Wednesday, October 30, 2013

bird tracks

 
I'm not great at keeping an artist journal, but I thought it might be interesting to share a few pages.
 
When I studied art many years ago, it was mandatory to keep a visual journal.  Part of our assessment, actually.  I struggled with it a bit and always felt that my journal was a bit under par, as it wasn't brimming with sketches.  I loved the romantic idea of the artist who carries a journal everywhere with them, stopping as inspiration strikes to furiously sketch ideas.
 
But the reality is, that just isn't the way I work.  Mostly, I find that it is words and sounds that inspire me.  The very early stages of an idea rarely involve a drawing, but I always have a phrase or a poem or a line from a song in my head.  It's the images that go with these words that eventually become the artwork.  My journal isn't particularly pretty, or colourful, and not even necessarily full of my own work... it's just as likely to contain words and thoughts that I have stolen from my favourite writers.
                         
 
This page started with a quote that has been written in nearly every journal I have kept for the last 20 years.

There are bird tracks and nothing in the sky;
something lived, left, and left something.

It's from William Wharton's Birdy.  It's been many years since I read that book, and to be honest I don't remember much about it except that particular phrase which has never left me.

Earlier this year those bird tracks started wanting to appear in my work, and it made me wonder about the significance of that phrase to me.  As serendipity would have it, I bought a book of Anis Mojgani poems and fell in love with this one:


Diction

The people in town seemed surprised.  Like they had never seen a flock
of bees come out of someone's mouth before.  It wasn't even so much
the bees.  Or the wasps.  Or the tiny tiny rainstorms.  It wasn't the shining
rings or the swans of amber that any of them seemed to be surprised by.
It wasn't even my mouth.  They told me: It's just, that's not how we talk.

I said something back.  Some... some word.  I don't know if it was
an emerald or a tugboat or some yellow yellow petal.  But after it fell
I turned to walk back through the scarves, leaving footprints in the
flowers, hoping someone would use them to follow me home.  Afraid of
whom it might be, somebody who knew what I was trying to say.

Anis Mojgani, from The Feather Room, Write Bloody Publishing, 2011


The idea of those footprints in the flowers, and the bird tracks in the sky just went together so nicely for me... not only because I love exploring the concept of navigation in my work, but it also made me think about art as communication, one side of a conversation.

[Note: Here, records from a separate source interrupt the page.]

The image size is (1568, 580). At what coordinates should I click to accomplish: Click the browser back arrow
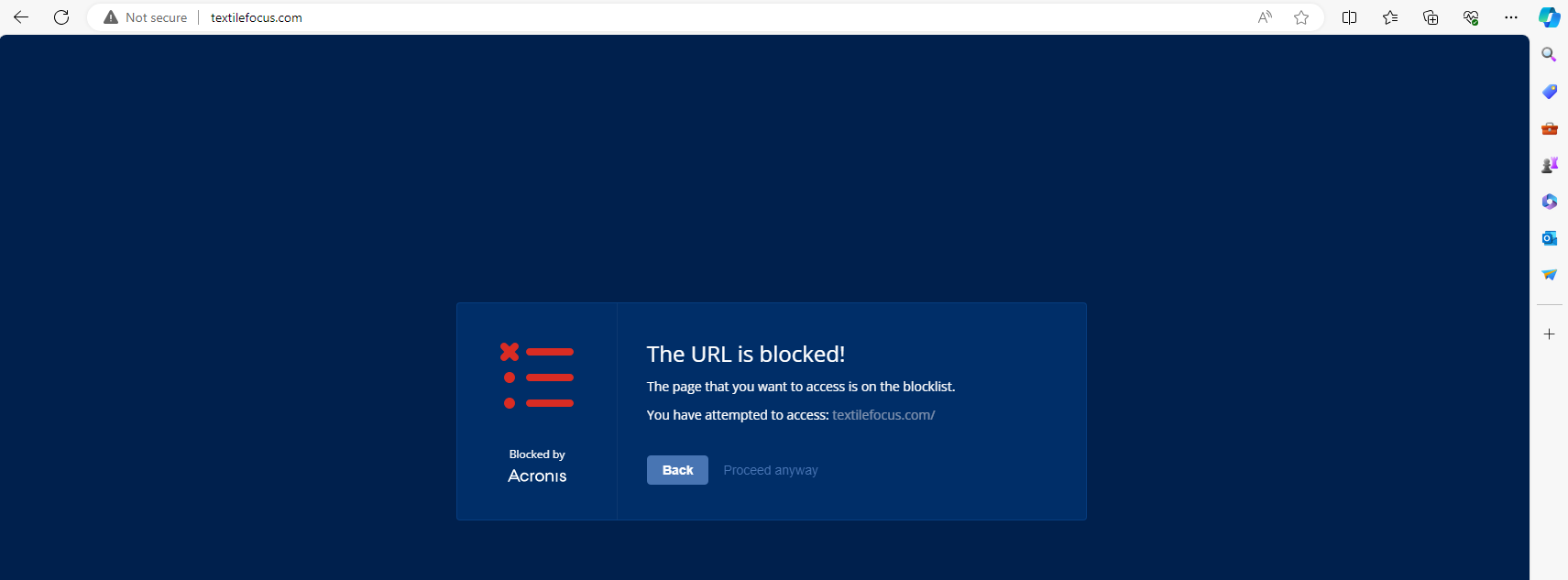coord(21,17)
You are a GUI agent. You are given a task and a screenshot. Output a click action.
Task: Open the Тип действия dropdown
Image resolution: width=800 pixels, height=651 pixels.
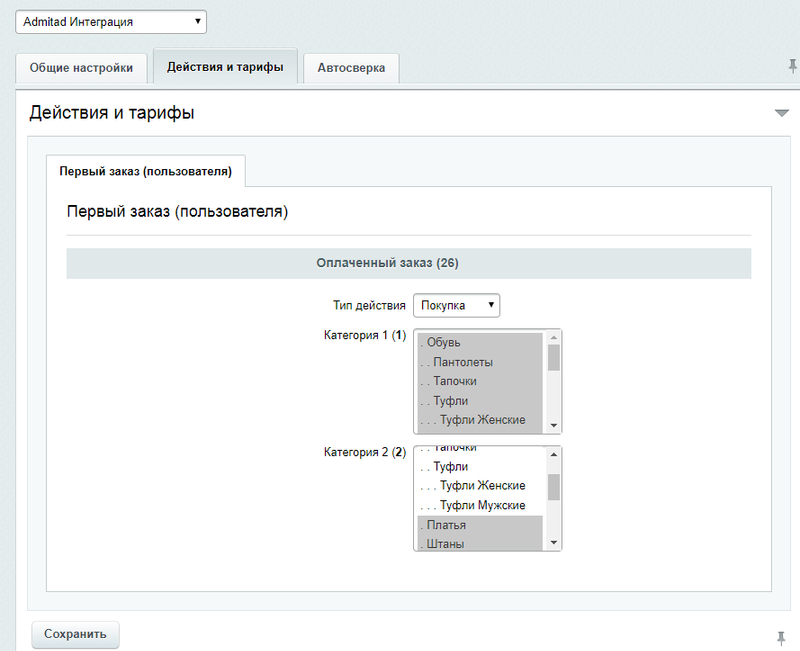click(456, 305)
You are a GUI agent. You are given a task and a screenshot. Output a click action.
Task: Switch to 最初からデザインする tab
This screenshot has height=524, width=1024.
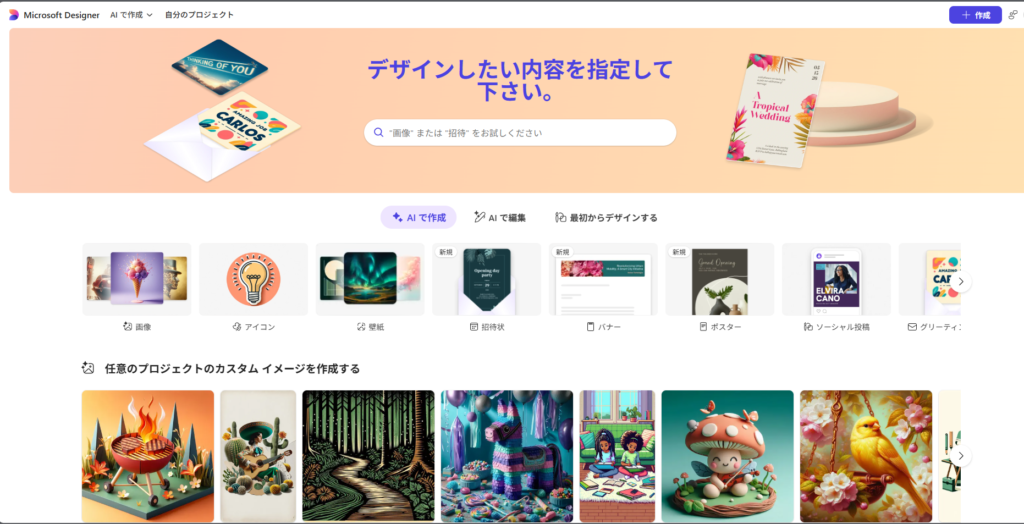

There is an awfully vulnerable place we go to when we share a part of ourselves through our art, whether it is visual art, poetry, music or writing.  Why would we do it, except in an effort to leave our own subtle tracks - bird tracks in the sky or footprints in the flowers - personal thoughts and ideas that might be lost on many, but may just find a home in a vulnerable place in someone else?

Or, as Neil Gaiman puts it in this wonderful speech, we send out messages in bottles, and occasionally they return to us.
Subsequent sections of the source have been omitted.